The IgG is
then released into the fetal circulation.4 The FcRn is also expressed on the intestinal epithelium and mediates the transepithelial transfer of the IgG1 present in the maternal milk to the circulation of the progeny.5 Transplacentally acquired maternal IgG is important for protection of infants in the early Akt inhibitor months of life from bacterial or viral infections. The transfer of maternal antigen-specific IgG has also been shown to influence antigen-specific immune responses later in the life of the progeny. Hence, the transfer of maternal IgG bearing a κ light chain to κ-light-chain-deficient fetuses has been shown to alter in an antigen-dependent manner the repertoires of T lymphocytes.6 Further, the transfer of maternal anti-idiotypic IgG directed against anti-phosphorylcholine (PC) antibodies has been shown to skew the repertoires of PC-specific B lymphocytes after immunization of the offspring with PC later in life.7 In addition, the passive transfer
of maternal IgG during pregnancy has been occasionally shown to impair vaccination in early infancy, probably as the result of the neutralization of the immunogen by the transferred IgG.8 Here, using a mouse model of haemophilia MK 2206 A, we investigated whether maternal anti-FVIII IgG transferred during the ontogeny of the immune system of the progeny may modulate the capacity to develop an anti-FVIII immune response later in adulthood. Mice were 7- to 10-week-old inbred 129 × C57BL/6 (H-2Db background) exon 16 FVIII-deficient males and females (a gift from Prof. Kazazian, University of Pennsylvania School of Medicine, Philadelphia). Animals were handled in agreement with local ethical authorities (Comité regional d’éthique p3/2008/024). Mice were administered human recombinant FVIII (1 IU; Helixate®, CSL-Behring, Marburg, Germany) diluted in phosphate-buffered saline (PBS) or PBS only by retro-orbital intravenous injection once a week for up to 6 weeks. Alternatively, mice were immunized by a subcutaneous injection of ovalbumin
(OVA, 50 μg, grade VII; Sigma, St Louis, MO) in complete Freund’s adjuvant CYTH4 followed by two injections of OVA (50 μg) in incomplete Freund’s adjuvant with a weekly interval. Blood was collected by retro-orbital puncture 5 days after each administration of FVIII or the last immunization with OVA. Serum was kept at − 20° until use.

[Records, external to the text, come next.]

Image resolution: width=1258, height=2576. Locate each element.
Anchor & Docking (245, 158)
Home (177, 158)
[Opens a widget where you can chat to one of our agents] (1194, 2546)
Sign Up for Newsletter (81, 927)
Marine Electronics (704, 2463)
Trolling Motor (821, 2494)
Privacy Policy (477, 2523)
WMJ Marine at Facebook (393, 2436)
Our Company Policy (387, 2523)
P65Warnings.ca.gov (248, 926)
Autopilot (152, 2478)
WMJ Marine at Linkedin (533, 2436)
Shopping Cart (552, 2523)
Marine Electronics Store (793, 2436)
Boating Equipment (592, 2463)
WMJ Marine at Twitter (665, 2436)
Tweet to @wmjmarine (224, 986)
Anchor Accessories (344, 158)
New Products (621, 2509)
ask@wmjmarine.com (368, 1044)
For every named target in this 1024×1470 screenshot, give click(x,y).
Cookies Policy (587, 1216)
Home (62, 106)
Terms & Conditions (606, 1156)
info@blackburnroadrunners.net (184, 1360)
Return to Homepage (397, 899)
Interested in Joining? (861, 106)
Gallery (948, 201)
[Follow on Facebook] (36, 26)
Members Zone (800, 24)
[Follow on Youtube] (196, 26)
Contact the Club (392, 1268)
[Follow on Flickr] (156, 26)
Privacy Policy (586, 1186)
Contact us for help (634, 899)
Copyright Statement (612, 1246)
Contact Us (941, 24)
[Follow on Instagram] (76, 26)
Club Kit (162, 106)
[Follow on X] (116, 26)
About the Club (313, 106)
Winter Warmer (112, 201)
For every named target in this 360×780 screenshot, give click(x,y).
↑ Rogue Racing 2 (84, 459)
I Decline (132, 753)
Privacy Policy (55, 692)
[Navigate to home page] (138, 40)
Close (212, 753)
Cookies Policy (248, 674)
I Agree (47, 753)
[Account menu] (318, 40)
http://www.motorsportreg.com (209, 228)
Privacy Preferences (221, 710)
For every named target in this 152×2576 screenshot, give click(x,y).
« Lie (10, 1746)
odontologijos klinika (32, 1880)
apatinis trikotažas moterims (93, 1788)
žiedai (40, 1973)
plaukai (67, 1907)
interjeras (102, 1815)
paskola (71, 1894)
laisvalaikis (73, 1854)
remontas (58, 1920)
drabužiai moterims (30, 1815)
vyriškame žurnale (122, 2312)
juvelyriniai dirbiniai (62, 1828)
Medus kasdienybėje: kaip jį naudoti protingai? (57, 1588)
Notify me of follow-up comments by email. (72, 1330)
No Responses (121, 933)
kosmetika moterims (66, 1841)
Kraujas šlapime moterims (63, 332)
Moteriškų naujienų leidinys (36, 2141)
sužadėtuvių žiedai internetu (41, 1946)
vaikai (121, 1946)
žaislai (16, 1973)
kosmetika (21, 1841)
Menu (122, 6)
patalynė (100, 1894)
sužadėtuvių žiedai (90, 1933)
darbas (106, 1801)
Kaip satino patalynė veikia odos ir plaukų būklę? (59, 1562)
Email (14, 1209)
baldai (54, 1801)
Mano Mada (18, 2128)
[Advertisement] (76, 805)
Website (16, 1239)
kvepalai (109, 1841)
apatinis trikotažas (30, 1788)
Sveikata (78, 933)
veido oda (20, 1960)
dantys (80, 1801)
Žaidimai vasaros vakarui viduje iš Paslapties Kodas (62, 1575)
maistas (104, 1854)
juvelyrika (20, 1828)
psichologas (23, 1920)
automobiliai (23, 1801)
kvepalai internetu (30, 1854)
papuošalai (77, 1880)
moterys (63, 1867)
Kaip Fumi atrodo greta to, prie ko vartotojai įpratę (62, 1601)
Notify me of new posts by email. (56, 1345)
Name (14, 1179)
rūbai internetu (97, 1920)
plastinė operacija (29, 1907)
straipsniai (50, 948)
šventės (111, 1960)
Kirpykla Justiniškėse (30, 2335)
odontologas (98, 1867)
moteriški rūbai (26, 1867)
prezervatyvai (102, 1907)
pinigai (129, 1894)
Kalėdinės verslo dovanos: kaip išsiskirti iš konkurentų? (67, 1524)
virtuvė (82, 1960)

Groups of five to seven mice were used in each set of experiments. Plates for enzyme-linked immunosorbent assay (ELISA; Nunc, Roskilde, Denmark) were coated with rFVIII (2 μg/ml; Recombinate®, Baxter, Maurepas, France) or with OVA (2 μg/ml, grade V; Sigma) overnight at 4°, and blocked with PBS, 1% bovine serum albumin or with PBS, 1% milk, respectively. Serum dilutions were then incubated for 1 hr at 37°. Bound IgG was revealed using a horseradish peroxidase-coupled monoclonal anti-mouse IgG (Southern Biotech, Anaheim, CA, USA) and substrate.